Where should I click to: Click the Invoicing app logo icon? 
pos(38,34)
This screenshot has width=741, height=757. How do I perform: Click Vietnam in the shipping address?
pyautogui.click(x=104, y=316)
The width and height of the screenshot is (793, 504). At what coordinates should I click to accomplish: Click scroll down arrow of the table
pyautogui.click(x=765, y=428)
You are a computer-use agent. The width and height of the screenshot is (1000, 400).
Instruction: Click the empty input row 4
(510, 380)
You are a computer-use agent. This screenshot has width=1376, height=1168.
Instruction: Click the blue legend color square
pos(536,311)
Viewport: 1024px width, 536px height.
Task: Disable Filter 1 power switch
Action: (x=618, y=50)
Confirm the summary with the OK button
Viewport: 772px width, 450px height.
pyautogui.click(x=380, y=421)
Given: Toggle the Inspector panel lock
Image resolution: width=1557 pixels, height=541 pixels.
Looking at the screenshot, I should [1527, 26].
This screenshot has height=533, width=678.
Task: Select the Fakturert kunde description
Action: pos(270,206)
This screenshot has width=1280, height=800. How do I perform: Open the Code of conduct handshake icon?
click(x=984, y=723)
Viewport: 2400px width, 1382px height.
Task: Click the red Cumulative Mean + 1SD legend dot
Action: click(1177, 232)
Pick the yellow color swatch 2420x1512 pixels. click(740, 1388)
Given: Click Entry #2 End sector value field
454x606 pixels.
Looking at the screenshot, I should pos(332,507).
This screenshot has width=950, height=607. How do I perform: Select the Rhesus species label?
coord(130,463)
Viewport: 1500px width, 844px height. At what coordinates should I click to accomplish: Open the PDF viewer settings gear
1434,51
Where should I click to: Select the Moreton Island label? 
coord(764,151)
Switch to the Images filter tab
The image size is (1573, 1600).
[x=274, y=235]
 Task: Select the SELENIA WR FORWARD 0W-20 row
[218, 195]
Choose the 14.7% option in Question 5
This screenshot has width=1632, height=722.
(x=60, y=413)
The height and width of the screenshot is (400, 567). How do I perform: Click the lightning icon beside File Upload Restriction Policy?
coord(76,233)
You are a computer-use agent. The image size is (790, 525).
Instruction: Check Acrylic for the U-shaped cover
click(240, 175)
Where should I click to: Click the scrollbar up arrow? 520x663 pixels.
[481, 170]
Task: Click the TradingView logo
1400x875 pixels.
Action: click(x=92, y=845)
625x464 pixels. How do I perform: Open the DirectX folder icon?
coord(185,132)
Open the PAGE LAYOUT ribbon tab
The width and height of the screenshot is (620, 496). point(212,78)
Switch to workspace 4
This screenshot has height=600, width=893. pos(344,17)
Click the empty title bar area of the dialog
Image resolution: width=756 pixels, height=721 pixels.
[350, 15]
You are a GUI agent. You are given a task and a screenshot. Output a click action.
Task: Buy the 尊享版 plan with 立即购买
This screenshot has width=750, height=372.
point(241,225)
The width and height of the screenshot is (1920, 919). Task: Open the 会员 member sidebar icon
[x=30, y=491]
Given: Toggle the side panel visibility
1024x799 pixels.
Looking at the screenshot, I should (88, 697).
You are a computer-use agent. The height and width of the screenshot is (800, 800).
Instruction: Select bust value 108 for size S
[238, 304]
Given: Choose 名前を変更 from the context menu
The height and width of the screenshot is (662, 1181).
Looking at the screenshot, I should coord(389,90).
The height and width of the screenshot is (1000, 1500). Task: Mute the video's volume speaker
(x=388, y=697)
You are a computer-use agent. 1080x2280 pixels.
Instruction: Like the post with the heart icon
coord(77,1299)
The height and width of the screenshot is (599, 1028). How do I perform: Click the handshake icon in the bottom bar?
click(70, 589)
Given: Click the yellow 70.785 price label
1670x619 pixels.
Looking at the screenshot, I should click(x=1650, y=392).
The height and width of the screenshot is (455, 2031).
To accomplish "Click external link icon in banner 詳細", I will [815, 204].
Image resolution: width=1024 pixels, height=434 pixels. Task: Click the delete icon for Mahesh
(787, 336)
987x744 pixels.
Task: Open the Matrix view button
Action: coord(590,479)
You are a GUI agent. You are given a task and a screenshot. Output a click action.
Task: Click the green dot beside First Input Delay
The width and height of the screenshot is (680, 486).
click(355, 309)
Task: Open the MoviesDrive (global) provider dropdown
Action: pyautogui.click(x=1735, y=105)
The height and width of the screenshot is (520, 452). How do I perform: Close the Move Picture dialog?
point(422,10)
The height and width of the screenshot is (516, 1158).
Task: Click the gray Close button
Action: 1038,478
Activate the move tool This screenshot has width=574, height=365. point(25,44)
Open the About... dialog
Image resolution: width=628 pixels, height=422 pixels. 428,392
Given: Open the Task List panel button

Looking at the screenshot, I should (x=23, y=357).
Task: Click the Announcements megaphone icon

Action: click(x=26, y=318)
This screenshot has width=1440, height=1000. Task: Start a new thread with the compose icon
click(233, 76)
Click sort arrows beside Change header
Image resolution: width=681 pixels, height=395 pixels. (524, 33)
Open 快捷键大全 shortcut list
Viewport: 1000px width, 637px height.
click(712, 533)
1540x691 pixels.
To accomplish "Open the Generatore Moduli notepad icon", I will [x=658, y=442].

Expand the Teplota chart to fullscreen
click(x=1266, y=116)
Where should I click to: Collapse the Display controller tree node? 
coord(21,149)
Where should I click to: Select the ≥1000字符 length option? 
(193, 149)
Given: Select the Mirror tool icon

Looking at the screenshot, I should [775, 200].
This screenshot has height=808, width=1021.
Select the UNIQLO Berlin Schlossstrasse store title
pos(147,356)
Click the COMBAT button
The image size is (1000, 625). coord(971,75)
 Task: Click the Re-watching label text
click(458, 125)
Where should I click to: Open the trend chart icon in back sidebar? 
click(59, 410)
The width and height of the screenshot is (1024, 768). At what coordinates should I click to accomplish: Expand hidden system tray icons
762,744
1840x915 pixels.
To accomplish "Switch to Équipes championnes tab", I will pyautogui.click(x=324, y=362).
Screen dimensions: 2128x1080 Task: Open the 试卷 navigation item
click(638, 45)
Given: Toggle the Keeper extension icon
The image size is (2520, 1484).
::::
Return all of the data precisely as it appears.

Where should I click to: Click the Invoicing app logo icon? 
pos(38,34)
This screenshot has width=741, height=757. How do I perform: Click Vietnam in the shipping address?
pyautogui.click(x=104, y=316)
The width and height of the screenshot is (793, 504). At what coordinates should I click to accomplish: Click scroll down arrow of the table
pyautogui.click(x=765, y=428)
You are a computer-use agent. The width and height of the screenshot is (1000, 400).
Instruction: Click the empty input row 4
(510, 380)
You are a computer-use agent. This screenshot has width=1376, height=1168.
Instruction: Click the blue legend color square
pos(536,311)
Viewport: 1024px width, 536px height.
Task: Disable Filter 1 power switch
Action: (x=618, y=50)
Confirm the summary with the OK button
Viewport: 772px width, 450px height.
pyautogui.click(x=380, y=421)
Given: Toggle the Inspector panel lock
Image resolution: width=1557 pixels, height=541 pixels.
Looking at the screenshot, I should [1527, 26].
This screenshot has height=533, width=678.
Task: Select the Fakturert kunde description
Action: pos(270,206)
This screenshot has width=1280, height=800. How do I perform: Open the Code of conduct handshake icon?
click(x=984, y=723)
Viewport: 2400px width, 1382px height.
Task: Click the red Cumulative Mean + 1SD legend dot
Action: click(1177, 232)
Pick the yellow color swatch 2420x1512 pixels. click(740, 1388)
Given: Click Entry #2 End sector value field
454x606 pixels.
Looking at the screenshot, I should pos(332,507).
This screenshot has width=950, height=607. How do I perform: Select the Rhesus species label?
coord(130,463)
Viewport: 1500px width, 844px height. At what coordinates should I click to accomplish: Open the PDF viewer settings gear
1434,51
Where should I click to: Select the Moreton Island label? 
coord(764,151)
Switch to the Images filter tab
The image size is (1573, 1600).
[x=274, y=235]
 Task: Select the SELENIA WR FORWARD 0W-20 row
[218, 195]
Choose the 14.7% option in Question 5
This screenshot has width=1632, height=722.
(x=60, y=413)
The height and width of the screenshot is (400, 567). How do I perform: Click the lightning icon beside File Upload Restriction Policy?
coord(76,233)
You are a computer-use agent. The image size is (790, 525).
Instruction: Check Acrylic for the U-shaped cover
click(240, 175)
Where should I click to: Click the scrollbar up arrow? 520x663 pixels.
[481, 170]
Task: Click the TradingView logo
1400x875 pixels.
Action: click(x=92, y=845)
625x464 pixels. How do I perform: Open the DirectX folder icon?
coord(185,132)
Open the PAGE LAYOUT ribbon tab
The width and height of the screenshot is (620, 496). point(212,78)
Switch to workspace 4
This screenshot has height=600, width=893. pos(344,17)
Click the empty title bar area of the dialog
Image resolution: width=756 pixels, height=721 pixels.
[350, 15]
You are a GUI agent. You are given a task and a screenshot. Output a click action.
Task: Buy the 尊享版 plan with 立即购买
This screenshot has width=750, height=372.
point(241,225)
The width and height of the screenshot is (1920, 919). Task: Open the 会员 member sidebar icon
[x=30, y=491]
Given: Toggle the side panel visibility
1024x799 pixels.
Looking at the screenshot, I should (88, 697).
You are a computer-use agent. The height and width of the screenshot is (800, 800).
Instruction: Select bust value 108 for size S
[238, 304]
Given: Choose 名前を変更 from the context menu
The height and width of the screenshot is (662, 1181).
Looking at the screenshot, I should coord(389,90).
The height and width of the screenshot is (1000, 1500). Task: Mute the video's volume speaker
(x=388, y=697)
You are a computer-use agent. 1080x2280 pixels.
Instruction: Like the post with the heart icon
coord(77,1299)
The height and width of the screenshot is (599, 1028). How do I perform: Click the handshake icon in the bottom bar?
click(70, 589)
Given: Click the yellow 70.785 price label
1670x619 pixels.
Looking at the screenshot, I should click(x=1650, y=392).
The height and width of the screenshot is (455, 2031).
To accomplish "Click external link icon in banner 詳細", I will [815, 204].
Image resolution: width=1024 pixels, height=434 pixels. Task: Click the delete icon for Mahesh
(787, 336)
987x744 pixels.
Task: Open the Matrix view button
Action: coord(590,479)
You are a GUI agent. You are given a task and a screenshot. Output a click action.
Task: Click the green dot beside First Input Delay
The width and height of the screenshot is (680, 486).
click(355, 309)
Task: Open the MoviesDrive (global) provider dropdown
Action: pyautogui.click(x=1735, y=105)
The height and width of the screenshot is (520, 452). How do I perform: Close the Move Picture dialog?
point(422,10)
The height and width of the screenshot is (516, 1158).
Task: Click the gray Close button
Action: 1038,478
Activate the move tool This screenshot has width=574, height=365. point(25,44)
Open the About... dialog
Image resolution: width=628 pixels, height=422 pixels. 428,392
Given: Open the Task List panel button

Looking at the screenshot, I should (x=23, y=357).
Task: Click the Announcements megaphone icon

Action: click(x=26, y=318)
This screenshot has width=1440, height=1000. Task: Start a new thread with the compose icon
click(233, 76)
Click sort arrows beside Change header
Image resolution: width=681 pixels, height=395 pixels. (524, 33)
Open 快捷键大全 shortcut list
Viewport: 1000px width, 637px height.
click(712, 533)
1540x691 pixels.
To accomplish "Open the Generatore Moduli notepad icon", I will [x=658, y=442].

Expand the Teplota chart to fullscreen
click(x=1266, y=116)
Where should I click to: Collapse the Display controller tree node? 
coord(21,149)
Where should I click to: Select the ≥1000字符 length option? 
(193, 149)
Given: Select the Mirror tool icon

Looking at the screenshot, I should [775, 200].
This screenshot has height=808, width=1021.
Select the UNIQLO Berlin Schlossstrasse store title
pos(147,356)
Click the COMBAT button
The image size is (1000, 625). coord(971,75)
 Task: Click the Re-watching label text
click(458, 125)
Where should I click to: Open the trend chart icon in back sidebar? 
click(59, 410)
The width and height of the screenshot is (1024, 768). At what coordinates should I click to accomplish: Expand hidden system tray icons
762,744
1840x915 pixels.
To accomplish "Switch to Équipes championnes tab", I will pyautogui.click(x=324, y=362).
Screen dimensions: 2128x1080 Task: Open the 试卷 navigation item
click(638, 45)
Given: Toggle the Keeper extension icon
The image size is (2520, 1484).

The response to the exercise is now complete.